Turn the lines from the line that contains "Image resolution: width=960" up to and including the line that contains "globe-icon is located" into a Markdown table with the columns n and Line, numbering each row and leaving out blank lines.

--------------------

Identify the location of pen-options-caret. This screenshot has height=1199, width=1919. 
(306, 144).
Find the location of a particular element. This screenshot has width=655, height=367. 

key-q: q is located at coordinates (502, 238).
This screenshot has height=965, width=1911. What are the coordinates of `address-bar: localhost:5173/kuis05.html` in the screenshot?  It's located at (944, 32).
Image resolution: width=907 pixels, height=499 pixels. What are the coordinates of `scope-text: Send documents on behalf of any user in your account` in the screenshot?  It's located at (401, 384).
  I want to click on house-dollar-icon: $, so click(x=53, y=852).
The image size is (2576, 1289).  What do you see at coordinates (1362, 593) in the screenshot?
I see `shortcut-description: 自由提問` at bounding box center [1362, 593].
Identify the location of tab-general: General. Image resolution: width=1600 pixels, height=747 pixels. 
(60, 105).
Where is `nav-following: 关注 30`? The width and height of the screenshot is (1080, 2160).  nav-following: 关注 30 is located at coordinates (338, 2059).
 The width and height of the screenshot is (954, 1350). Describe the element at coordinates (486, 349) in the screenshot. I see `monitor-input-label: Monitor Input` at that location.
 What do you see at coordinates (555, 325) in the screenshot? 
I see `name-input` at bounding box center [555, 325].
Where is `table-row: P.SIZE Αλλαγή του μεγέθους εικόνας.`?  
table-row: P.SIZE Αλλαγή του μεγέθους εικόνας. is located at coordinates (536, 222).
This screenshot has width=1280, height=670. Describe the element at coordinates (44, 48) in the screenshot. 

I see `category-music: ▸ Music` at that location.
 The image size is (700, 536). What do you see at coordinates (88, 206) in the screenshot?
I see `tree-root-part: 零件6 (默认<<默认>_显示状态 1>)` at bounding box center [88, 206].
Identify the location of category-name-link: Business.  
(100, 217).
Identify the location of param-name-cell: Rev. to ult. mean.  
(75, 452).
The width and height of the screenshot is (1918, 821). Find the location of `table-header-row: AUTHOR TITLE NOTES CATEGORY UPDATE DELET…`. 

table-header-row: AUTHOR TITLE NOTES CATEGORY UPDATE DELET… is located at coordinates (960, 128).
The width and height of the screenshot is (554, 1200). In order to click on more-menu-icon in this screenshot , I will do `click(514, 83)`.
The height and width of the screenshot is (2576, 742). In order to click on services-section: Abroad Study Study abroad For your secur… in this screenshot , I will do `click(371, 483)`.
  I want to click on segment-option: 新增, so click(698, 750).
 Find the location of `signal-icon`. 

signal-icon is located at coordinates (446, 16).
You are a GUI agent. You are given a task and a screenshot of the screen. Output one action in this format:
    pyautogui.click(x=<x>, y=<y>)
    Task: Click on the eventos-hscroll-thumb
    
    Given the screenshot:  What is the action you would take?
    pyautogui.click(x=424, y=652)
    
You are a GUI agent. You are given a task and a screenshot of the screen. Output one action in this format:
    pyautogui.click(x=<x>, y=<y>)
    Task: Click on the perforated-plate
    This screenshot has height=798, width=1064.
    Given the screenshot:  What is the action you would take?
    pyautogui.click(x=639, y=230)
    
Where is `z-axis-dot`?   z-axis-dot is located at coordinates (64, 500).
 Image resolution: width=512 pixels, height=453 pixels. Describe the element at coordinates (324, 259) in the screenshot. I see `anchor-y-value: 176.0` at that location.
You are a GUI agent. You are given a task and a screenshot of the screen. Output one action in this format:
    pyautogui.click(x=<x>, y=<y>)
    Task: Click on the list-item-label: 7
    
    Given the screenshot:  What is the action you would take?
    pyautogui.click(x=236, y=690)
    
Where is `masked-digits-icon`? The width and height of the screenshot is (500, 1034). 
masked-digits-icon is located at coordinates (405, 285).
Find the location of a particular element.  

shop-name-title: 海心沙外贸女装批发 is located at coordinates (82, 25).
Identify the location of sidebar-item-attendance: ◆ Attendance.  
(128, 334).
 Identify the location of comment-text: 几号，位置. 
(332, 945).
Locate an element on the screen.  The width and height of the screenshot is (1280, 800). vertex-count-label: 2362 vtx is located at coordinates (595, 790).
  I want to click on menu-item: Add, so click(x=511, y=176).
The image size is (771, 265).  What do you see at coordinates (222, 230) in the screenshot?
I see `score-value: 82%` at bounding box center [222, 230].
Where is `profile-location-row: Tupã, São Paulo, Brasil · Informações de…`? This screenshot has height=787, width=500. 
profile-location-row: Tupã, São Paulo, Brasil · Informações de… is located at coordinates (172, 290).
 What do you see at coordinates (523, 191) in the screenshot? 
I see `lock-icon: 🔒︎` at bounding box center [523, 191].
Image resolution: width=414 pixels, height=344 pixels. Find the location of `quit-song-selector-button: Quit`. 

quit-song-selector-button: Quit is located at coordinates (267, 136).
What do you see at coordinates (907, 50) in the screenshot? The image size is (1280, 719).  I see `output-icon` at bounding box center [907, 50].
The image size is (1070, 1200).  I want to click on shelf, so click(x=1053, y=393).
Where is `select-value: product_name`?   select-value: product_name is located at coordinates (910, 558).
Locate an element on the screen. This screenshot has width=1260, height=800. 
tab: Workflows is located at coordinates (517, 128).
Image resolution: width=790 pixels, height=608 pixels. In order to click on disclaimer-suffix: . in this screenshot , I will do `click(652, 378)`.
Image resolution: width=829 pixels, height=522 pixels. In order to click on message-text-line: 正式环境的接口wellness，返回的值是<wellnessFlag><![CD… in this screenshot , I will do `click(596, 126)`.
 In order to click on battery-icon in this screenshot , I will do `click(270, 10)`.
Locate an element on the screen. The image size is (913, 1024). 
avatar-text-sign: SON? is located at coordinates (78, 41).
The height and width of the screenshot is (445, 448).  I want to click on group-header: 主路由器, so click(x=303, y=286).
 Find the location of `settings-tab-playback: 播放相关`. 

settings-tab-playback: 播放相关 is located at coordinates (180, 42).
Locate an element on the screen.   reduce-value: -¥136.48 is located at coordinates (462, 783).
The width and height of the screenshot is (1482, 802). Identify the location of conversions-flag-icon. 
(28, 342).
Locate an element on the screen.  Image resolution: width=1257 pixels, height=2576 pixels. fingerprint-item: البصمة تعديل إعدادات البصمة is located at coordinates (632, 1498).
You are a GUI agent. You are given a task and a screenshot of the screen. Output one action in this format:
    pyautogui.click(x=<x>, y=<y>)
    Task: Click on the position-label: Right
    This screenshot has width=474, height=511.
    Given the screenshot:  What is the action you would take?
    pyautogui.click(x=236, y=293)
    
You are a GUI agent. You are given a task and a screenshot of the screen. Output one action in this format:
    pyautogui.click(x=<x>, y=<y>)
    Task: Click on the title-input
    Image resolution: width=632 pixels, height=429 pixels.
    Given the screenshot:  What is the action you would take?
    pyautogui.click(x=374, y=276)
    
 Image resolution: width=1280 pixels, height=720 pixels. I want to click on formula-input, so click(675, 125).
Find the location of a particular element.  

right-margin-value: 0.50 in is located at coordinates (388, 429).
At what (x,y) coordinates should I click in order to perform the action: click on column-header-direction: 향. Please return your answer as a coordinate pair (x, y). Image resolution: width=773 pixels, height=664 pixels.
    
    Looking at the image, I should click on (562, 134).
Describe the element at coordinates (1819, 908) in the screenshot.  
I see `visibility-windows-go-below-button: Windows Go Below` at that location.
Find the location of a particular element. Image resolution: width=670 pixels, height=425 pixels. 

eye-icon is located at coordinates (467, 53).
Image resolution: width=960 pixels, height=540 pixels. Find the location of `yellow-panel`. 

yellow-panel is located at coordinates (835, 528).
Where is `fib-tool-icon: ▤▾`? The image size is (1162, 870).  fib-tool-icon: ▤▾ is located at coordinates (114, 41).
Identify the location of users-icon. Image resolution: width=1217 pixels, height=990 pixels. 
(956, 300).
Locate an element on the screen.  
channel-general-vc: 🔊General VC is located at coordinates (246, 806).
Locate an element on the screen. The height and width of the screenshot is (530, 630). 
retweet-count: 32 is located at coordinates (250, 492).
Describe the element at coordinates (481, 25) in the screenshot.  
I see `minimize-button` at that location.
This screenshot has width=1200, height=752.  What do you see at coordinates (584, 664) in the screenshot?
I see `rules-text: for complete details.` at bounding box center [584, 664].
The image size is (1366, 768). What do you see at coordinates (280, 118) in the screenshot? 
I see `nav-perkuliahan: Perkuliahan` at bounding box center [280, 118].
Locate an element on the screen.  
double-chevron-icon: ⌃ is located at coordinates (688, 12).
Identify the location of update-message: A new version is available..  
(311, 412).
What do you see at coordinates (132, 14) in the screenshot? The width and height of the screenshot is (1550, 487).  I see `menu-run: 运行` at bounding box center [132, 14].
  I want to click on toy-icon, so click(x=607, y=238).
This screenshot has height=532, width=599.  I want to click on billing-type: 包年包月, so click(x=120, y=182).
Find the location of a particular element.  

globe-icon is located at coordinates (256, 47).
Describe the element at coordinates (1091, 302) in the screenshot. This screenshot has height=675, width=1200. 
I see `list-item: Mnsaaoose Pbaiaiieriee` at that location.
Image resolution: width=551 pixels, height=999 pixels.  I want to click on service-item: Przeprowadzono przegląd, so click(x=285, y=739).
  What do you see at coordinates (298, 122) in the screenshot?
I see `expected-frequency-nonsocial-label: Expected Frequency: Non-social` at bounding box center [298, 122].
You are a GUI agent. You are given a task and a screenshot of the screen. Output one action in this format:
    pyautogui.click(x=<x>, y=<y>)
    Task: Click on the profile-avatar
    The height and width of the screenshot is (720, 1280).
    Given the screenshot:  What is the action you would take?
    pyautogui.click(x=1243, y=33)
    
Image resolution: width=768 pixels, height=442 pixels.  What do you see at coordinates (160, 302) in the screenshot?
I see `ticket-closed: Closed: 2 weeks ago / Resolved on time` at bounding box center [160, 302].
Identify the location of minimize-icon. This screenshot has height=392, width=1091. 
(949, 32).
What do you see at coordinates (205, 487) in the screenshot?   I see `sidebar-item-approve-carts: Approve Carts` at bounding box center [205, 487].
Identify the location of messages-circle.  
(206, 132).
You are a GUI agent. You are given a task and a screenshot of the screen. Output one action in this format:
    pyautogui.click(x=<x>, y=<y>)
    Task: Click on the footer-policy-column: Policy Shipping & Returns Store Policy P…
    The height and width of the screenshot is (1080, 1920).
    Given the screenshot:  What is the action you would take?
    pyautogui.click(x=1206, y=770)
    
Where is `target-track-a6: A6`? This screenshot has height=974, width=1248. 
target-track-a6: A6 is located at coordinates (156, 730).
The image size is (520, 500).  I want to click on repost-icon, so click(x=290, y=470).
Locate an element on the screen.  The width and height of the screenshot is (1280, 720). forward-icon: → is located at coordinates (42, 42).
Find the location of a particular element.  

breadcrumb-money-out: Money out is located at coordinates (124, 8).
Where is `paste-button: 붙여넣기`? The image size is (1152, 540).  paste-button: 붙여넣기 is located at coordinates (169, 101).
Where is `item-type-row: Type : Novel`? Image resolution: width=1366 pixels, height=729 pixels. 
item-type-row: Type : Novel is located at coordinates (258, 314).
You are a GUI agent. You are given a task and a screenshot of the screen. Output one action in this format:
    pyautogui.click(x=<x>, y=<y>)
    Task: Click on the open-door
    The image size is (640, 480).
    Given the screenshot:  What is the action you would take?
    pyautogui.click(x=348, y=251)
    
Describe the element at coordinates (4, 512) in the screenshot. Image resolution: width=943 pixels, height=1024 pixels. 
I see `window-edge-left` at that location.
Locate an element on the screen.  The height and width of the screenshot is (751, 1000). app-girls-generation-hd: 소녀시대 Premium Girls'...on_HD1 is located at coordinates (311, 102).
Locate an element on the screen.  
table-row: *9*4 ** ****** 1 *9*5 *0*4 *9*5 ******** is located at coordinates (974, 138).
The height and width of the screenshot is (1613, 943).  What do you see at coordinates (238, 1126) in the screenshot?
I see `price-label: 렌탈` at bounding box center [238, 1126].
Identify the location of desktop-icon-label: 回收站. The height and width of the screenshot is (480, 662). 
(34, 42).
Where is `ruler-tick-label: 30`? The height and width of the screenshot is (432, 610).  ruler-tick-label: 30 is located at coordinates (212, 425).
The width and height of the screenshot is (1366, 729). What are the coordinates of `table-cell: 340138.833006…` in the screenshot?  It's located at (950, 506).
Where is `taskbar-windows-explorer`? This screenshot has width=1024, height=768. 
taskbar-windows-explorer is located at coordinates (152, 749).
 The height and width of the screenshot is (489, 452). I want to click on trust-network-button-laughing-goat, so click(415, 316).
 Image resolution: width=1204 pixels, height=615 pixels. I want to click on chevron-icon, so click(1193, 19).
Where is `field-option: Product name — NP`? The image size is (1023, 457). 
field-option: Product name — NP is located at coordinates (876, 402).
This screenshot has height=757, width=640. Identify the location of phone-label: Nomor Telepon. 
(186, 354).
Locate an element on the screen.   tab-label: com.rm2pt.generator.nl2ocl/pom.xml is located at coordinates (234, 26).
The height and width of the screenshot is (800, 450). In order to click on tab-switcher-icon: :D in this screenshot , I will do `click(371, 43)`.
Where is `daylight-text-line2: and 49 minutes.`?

--------------------

### Your solution
| n | Line |
|---|---|
| 1 | Image resolution: width=960 pixels, height=540 pixels. Find the location of `yellow-panel`.  |
| 2 | yellow-panel is located at coordinates (835, 528). |
| 3 | Where is `fib-tool-icon: ▤▾`? The image size is (1162, 870).  fib-tool-icon: ▤▾ is located at coordinates (114, 41). |
| 4 | Identify the location of users-icon. Image resolution: width=1217 pixels, height=990 pixels.  |
| 5 | (956, 300). |
| 6 | Locate an element on the screen.   |
| 7 | channel-general-vc: 🔊General VC is located at coordinates (246, 806). |
| 8 | Locate an element on the screen. The height and width of the screenshot is (530, 630).  |
| 9 | retweet-count: 32 is located at coordinates (250, 492). |
| 10 | Describe the element at coordinates (481, 25) in the screenshot.   |
| 11 | I see `minimize-button` at that location. |
| 12 | This screenshot has width=1200, height=752.  What do you see at coordinates (584, 664) in the screenshot? |
| 13 | I see `rules-text: for complete details.` at bounding box center [584, 664]. |
| 14 | The image size is (1366, 768). What do you see at coordinates (280, 118) in the screenshot?  |
| 15 | I see `nav-perkuliahan: Perkuliahan` at bounding box center [280, 118]. |
| 16 | Locate an element on the screen.   |
| 17 | double-chevron-icon: ⌃ is located at coordinates (688, 12). |
| 18 | Identify the location of update-message: A new version is available..   |
| 19 | (311, 412). |
| 20 | What do you see at coordinates (132, 14) in the screenshot? The width and height of the screenshot is (1550, 487).  I see `menu-run: 运行` at bounding box center [132, 14]. |
| 21 |   I want to click on toy-icon, so click(x=607, y=238). |
| 22 | This screenshot has height=532, width=599.  I want to click on billing-type: 包年包月, so click(x=120, y=182). |
| 23 | Find the location of a particular element.   |
| 24 | globe-icon is located at coordinates (256, 47). |